TASK ITEM:
From the entries, return every line where the string "size" shows up.

(Stored data)
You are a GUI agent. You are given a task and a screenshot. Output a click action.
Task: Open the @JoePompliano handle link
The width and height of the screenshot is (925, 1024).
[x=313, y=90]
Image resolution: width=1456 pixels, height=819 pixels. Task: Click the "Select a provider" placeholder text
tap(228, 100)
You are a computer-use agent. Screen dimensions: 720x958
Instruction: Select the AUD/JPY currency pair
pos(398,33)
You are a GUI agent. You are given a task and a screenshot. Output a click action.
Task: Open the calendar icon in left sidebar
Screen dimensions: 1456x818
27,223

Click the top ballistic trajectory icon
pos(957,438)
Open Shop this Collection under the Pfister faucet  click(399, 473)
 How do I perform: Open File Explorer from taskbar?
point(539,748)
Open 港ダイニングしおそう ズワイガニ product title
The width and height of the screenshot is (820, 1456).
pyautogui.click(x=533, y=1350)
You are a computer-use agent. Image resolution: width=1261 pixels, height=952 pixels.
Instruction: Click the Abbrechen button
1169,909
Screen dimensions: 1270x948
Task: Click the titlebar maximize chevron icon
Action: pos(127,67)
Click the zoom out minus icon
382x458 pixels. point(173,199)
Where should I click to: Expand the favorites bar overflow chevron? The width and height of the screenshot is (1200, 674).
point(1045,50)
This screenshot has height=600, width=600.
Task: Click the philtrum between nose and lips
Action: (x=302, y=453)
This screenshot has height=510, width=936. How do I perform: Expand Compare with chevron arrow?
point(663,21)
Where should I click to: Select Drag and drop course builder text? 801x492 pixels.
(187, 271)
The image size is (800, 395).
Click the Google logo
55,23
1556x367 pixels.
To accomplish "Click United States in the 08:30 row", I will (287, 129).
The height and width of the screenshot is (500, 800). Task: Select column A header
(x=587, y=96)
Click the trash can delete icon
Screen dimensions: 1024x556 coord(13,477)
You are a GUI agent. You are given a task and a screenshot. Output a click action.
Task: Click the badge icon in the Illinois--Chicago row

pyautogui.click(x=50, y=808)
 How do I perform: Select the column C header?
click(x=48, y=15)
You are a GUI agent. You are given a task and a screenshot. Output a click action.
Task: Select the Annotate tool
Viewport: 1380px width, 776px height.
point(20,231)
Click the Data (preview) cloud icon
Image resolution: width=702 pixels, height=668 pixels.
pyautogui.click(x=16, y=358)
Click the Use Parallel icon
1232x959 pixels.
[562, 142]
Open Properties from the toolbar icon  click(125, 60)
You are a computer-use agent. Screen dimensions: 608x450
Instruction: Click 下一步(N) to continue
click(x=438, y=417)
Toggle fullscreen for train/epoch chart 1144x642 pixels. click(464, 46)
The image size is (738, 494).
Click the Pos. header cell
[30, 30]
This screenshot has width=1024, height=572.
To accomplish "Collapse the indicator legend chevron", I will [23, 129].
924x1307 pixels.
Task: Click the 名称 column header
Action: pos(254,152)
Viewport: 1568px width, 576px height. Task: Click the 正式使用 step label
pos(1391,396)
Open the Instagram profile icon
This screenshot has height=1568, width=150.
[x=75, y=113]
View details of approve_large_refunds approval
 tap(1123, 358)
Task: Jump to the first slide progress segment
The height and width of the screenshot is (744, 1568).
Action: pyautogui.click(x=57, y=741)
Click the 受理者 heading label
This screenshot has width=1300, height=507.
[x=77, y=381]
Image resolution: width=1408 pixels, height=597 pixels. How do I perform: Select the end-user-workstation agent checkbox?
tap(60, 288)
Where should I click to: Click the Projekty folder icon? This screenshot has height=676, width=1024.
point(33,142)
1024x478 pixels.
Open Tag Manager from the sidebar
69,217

ANSWER TO THIS TASK:
The image size is (800, 395).
The image size is (738, 494).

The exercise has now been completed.